TASK STATEMENT -
Please return every line below that contains the string "computer".
'''
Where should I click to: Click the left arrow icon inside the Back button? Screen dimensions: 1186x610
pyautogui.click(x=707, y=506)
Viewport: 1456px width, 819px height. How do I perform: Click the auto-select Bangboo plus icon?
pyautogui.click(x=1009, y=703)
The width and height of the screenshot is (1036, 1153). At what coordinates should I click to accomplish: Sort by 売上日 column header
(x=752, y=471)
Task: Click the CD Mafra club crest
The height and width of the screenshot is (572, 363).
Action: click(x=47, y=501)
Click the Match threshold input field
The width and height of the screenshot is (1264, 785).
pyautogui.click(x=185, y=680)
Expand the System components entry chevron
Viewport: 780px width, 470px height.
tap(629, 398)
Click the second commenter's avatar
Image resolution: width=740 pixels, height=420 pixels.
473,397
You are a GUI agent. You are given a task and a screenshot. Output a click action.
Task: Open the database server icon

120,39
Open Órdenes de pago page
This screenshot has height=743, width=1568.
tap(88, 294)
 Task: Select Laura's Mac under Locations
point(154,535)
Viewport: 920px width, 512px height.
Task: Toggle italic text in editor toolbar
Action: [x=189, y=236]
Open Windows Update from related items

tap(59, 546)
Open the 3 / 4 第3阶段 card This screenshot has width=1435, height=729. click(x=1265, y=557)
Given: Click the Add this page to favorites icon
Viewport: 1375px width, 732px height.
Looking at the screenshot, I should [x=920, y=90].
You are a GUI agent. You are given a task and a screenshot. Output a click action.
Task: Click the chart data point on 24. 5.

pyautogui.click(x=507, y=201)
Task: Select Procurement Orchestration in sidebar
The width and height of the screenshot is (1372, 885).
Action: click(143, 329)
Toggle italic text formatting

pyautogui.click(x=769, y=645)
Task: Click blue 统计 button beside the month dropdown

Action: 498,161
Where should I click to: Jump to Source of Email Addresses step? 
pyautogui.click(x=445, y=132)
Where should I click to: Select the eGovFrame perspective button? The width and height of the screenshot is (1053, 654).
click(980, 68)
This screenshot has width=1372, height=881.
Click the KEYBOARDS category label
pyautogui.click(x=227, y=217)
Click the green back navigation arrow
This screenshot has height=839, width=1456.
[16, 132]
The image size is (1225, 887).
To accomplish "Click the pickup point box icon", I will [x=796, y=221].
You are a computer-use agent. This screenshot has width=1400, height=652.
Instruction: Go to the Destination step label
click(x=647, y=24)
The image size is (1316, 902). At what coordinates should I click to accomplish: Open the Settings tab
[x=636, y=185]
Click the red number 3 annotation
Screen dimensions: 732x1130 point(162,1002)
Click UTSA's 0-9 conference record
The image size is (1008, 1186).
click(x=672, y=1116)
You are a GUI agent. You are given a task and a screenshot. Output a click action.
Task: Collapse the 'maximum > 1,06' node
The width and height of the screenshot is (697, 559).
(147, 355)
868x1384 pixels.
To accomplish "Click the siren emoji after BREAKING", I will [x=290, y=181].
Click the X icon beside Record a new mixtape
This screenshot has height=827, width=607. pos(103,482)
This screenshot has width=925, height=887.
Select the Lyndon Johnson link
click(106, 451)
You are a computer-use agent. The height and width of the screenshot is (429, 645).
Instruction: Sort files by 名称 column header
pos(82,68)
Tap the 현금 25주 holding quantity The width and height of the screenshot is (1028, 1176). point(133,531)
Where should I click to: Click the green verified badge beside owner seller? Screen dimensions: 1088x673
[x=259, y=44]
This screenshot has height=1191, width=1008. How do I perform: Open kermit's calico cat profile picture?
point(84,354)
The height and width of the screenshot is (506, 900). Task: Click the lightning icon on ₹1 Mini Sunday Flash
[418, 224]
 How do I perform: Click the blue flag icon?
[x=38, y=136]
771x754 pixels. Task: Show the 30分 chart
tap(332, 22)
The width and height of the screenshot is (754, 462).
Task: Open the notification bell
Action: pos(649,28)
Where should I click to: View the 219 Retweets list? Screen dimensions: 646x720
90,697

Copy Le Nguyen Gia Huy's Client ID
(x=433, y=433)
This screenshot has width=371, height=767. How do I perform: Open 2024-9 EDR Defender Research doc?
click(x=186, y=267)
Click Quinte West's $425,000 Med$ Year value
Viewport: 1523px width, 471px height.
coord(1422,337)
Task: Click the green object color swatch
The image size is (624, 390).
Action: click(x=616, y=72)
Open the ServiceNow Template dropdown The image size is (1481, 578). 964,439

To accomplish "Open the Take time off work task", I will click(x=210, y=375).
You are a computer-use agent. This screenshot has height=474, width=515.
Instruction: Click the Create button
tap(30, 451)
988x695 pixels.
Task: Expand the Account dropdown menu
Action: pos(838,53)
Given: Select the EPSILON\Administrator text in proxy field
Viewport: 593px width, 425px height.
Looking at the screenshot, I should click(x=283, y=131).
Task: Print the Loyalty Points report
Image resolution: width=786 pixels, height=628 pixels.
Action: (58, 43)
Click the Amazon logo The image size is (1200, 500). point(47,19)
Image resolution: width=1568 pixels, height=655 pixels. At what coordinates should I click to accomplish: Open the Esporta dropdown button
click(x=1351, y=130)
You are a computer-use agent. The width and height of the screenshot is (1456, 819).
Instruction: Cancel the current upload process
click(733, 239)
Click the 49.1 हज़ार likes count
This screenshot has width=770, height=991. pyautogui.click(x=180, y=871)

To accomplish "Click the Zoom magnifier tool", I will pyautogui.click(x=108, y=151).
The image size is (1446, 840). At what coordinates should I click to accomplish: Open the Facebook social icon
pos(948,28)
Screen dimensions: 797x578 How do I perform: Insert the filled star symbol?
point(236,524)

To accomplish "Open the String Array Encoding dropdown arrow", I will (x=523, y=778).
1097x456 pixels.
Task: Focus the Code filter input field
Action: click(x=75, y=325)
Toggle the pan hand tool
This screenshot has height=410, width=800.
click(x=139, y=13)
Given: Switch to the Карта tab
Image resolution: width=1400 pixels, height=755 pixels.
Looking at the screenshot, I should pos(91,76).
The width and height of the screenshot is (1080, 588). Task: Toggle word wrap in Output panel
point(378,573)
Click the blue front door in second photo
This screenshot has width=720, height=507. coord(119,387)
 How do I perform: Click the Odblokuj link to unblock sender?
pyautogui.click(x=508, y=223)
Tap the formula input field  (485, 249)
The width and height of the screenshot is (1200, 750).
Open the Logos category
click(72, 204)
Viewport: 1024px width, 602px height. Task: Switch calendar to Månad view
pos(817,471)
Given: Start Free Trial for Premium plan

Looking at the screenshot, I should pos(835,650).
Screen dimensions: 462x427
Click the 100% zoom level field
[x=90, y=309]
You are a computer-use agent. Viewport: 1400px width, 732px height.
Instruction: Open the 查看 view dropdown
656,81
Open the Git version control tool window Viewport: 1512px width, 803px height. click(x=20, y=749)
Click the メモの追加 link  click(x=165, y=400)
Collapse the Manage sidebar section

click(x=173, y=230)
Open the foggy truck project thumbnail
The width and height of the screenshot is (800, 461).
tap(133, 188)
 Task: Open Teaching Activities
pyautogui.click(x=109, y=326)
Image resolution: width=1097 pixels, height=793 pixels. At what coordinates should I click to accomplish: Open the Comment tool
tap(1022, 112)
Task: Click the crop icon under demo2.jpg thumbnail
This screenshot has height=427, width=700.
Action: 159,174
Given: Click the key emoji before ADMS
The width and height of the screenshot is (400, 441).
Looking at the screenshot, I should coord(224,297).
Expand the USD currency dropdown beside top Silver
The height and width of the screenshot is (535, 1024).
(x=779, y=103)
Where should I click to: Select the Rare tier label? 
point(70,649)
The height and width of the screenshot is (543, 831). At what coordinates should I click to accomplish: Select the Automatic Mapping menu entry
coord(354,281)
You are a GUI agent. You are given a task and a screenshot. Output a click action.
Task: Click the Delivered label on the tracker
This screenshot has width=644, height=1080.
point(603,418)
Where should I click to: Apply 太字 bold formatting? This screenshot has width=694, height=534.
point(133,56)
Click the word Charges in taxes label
'''
TASK ANSWER -
You are a computer-use agent. This screenshot has width=1400, height=652.
You are a computer-use agent. The height and width of the screenshot is (429, 645).
You are a computer-use agent. This screenshot has height=474, width=515.
You are a computer-use agent. The width and height of the screenshot is (1456, 819).
You are a computer-use agent. Viewport: 1400px width, 732px height.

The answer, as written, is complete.